Repair was not as good in the scaffold-alone group as in the MSC-loaded scaffold group. Some repaired cartilage was evident in the scaffold-alone group at 12 weeks after surgery; however, the newly formed tissue stained only slightly for GAG and type II collagen. Moreover, the cells in this group were arranged randomly. Some studies have shown that ECM degradation products enhance the recruitment and proliferation of multipotential progenitor cells [36]. We speculate that cells in the scaffold-alone group may have been recruited by degraded ECM in vivo. However, in the MSC-loaded scaffold group, MSCs may have additionally promoted tissue regeneration by the following mechanism(s) (Figure 9) [37]. First, MSCs can differentiate directly into native cells; second, the cells may exert paracrine effects via secretion of growth factors or hormones, rescuing injured tissue; third, the cells can transfer mitochondria via tunneling nanotubes or microvesicles; and fourth, the cells may secrete specific exosomes or microvesicles, influencing surrounding cells. Therefore, specific staining and the thickness of repaired cartilage were better in the MSC-loaded scaffold group than in the scaffold-alone group. Autologous MSCs may enhance cartilage and subchondral bone regeneration in these ways. At 24 weeks, the repaired cartilage was more mature than at 12 weeks in the scaffold-alone group, and notably, the regenerated cartilage was aligned. However, specific staining, cartilage thickness, and subchondral bone regeneration were better in the MSC-loaded scaffold group than in the scaffold-alone group. Obviously, the cartilage regeneration evident in the scaffold-alone group and the MSC-loaded scaffold group shows that autologous MSCs can engage in cartilage niche-specific redifferentiation and regeneration when the cells are stimulated by the surrounding ECM in vivo (thus, in the absence of specific growth factors). Previous studies have shown that an aligned scaffold can induce oriented cartilage regeneration [15, 21, 22], as confirmed by the alignment evident in the scaffold-alone group and the MSC-loaded scaffold group in this study. In particular, the better biomechanical capacity in the MSC-loaded scaffold group compared with the scaffold-alone group afforded better functional regeneration.

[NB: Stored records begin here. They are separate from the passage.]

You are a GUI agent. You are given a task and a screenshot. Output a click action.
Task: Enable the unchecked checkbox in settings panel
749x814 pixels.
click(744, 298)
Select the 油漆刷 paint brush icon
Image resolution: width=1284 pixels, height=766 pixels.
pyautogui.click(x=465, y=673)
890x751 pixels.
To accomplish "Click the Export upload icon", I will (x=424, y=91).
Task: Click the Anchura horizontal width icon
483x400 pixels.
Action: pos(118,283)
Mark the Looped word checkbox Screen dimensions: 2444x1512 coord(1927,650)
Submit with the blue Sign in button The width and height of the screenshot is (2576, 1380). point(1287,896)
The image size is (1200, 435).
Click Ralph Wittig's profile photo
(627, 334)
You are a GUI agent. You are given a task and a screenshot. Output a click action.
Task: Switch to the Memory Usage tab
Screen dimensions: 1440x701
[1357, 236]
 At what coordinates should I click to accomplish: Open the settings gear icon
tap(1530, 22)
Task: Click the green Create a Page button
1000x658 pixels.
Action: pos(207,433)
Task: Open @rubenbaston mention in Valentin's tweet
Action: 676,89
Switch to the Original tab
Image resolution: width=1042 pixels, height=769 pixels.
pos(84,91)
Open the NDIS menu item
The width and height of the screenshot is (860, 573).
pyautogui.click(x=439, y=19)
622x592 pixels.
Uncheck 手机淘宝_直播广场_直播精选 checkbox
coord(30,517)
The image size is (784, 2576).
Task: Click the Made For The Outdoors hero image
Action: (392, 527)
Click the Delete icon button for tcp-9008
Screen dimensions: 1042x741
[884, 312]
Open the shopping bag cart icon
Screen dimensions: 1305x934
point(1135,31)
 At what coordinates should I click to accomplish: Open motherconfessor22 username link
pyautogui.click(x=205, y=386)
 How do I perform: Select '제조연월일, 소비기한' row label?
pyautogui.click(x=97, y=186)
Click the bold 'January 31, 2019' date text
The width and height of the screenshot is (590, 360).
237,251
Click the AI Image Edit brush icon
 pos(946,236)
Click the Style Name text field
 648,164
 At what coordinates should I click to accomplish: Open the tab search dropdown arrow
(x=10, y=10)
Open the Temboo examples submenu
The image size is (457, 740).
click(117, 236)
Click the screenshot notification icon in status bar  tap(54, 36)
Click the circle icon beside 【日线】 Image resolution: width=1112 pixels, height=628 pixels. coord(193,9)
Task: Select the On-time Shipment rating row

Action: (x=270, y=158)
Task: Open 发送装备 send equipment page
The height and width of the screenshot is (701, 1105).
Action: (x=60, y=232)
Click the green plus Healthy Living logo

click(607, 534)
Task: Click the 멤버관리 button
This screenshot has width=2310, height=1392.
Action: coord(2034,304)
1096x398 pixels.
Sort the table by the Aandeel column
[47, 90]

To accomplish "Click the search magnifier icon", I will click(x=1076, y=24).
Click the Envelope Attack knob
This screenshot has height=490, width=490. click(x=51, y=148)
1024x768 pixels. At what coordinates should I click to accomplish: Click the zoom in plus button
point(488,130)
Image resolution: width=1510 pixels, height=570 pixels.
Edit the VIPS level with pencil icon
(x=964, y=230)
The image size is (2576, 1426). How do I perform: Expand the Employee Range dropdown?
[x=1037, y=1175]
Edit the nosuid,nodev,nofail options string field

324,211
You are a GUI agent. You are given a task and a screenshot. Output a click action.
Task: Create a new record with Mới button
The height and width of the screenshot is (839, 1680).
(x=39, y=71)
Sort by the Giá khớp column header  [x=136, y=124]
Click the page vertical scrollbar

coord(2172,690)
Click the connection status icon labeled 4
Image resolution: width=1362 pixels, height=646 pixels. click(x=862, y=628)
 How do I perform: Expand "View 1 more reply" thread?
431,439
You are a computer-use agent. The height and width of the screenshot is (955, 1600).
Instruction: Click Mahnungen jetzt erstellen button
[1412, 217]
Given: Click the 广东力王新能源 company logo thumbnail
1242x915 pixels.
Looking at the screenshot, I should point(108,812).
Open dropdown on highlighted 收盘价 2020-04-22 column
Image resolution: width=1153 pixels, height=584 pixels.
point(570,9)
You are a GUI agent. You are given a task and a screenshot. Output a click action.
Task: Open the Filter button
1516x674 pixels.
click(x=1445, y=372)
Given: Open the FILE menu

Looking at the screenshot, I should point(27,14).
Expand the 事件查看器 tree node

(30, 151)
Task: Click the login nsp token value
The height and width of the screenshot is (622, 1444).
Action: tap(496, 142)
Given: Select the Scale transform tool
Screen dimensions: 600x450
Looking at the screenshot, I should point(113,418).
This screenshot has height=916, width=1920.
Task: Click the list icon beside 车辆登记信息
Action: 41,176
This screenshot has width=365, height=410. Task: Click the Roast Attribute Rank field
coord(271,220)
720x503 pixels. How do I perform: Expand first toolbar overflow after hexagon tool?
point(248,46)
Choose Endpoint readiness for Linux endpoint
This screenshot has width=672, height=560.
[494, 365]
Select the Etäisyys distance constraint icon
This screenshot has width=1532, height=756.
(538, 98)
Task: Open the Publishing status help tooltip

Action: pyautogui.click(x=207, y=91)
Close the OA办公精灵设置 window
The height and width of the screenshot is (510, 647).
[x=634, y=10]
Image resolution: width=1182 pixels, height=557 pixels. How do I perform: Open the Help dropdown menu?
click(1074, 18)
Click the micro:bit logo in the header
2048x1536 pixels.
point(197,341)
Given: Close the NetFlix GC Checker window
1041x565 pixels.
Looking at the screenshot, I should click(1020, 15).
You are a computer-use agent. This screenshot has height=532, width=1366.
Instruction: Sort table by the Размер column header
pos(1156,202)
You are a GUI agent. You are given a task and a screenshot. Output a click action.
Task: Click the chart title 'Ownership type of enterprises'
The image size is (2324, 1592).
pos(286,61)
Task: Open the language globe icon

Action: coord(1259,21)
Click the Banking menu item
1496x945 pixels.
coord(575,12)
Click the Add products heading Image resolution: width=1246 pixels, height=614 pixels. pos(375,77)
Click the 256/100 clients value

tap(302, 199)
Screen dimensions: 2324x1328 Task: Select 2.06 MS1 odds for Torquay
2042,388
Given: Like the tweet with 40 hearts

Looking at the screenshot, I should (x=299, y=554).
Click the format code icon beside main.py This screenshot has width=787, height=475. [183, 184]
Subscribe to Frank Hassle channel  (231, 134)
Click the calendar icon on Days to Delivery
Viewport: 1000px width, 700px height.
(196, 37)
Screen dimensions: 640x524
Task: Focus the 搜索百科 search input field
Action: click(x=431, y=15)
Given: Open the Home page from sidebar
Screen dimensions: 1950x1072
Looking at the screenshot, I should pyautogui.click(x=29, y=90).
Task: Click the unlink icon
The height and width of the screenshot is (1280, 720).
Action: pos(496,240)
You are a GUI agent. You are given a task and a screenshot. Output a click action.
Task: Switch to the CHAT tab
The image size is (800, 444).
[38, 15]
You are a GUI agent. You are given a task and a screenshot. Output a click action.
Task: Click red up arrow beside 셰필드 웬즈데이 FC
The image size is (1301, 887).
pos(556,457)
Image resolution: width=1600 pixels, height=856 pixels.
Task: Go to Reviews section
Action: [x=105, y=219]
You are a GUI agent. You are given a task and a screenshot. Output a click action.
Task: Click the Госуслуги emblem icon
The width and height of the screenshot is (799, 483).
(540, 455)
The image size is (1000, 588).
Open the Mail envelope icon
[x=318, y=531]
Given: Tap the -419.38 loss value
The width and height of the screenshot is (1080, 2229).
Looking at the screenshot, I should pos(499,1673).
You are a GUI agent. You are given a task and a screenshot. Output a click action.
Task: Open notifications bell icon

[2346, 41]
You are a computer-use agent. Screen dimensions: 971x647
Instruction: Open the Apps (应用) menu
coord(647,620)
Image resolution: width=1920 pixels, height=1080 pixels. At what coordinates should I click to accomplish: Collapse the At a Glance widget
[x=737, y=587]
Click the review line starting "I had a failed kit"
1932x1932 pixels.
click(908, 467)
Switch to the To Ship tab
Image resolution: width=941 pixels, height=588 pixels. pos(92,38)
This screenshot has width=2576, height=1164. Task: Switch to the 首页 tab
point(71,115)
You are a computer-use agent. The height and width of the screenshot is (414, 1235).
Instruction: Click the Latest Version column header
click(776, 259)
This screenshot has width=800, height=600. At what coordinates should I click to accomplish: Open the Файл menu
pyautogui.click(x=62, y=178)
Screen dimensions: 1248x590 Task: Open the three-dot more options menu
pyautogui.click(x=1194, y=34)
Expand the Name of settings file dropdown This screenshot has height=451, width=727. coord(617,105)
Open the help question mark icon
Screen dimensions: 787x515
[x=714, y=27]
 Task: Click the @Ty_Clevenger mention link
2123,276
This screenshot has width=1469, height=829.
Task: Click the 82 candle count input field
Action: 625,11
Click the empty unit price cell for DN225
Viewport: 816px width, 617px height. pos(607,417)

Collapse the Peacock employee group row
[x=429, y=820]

Stem-cell-loaded scaffold-based strategies are more effective than scaffold-alone strategies [25], as they not only induce aligned cartilage regeneration but also enhance subchondral bone formation. The higher scores for the cell-loaded scaffold group compared with the scaffold-alone group, obtained in blinded macroscopic and histological evaluation, further support this conclusion. However, our study has certain limitations. First, it would have been better to label the added MSCs prior to implantation, to enable determination of the specific roles played by these MSCs in cartilage defect regeneration. Second, a longer observation time would have shown whether regenerated cartilage could maintain good function in the long term and prevent OA development. Third, a large animal (e.g., goat or sheep) model should be used for further evaluation of the efficacy of cartilage regeneration.

5. Conclusion

Overall, the results showed that autologous MSCs loaded into an oriented PLGA/ACECM composite scaffold enhanced structure-specific regeneration of hyaline cartilage and subchondral bone in a rabbit model. This approach may become a promising treatment strategy for human cartilage defect repair.

Ethical Approval

This study was approved by the authors’ institutional review board.

Conflicts of Interest

All authors involved in this article declare that there is no conflict of interest regarding the publication of this paper.

Authors’ Contributions

All authors were involved in the study and approved its final version. Weimin Guo and Xifu Zheng contributed equally to this work.

Acknowledgments

This work was supported by the National Natural Science Foundation of China (81472092), High Technology Research and Development Program of China (2012AA020502, 2015AA020303), National Key Research and Development Program of China (2017YFC1104102, 2017YFC1103404), and Beijing Science and Technology Development Foundation (Z161100005016059).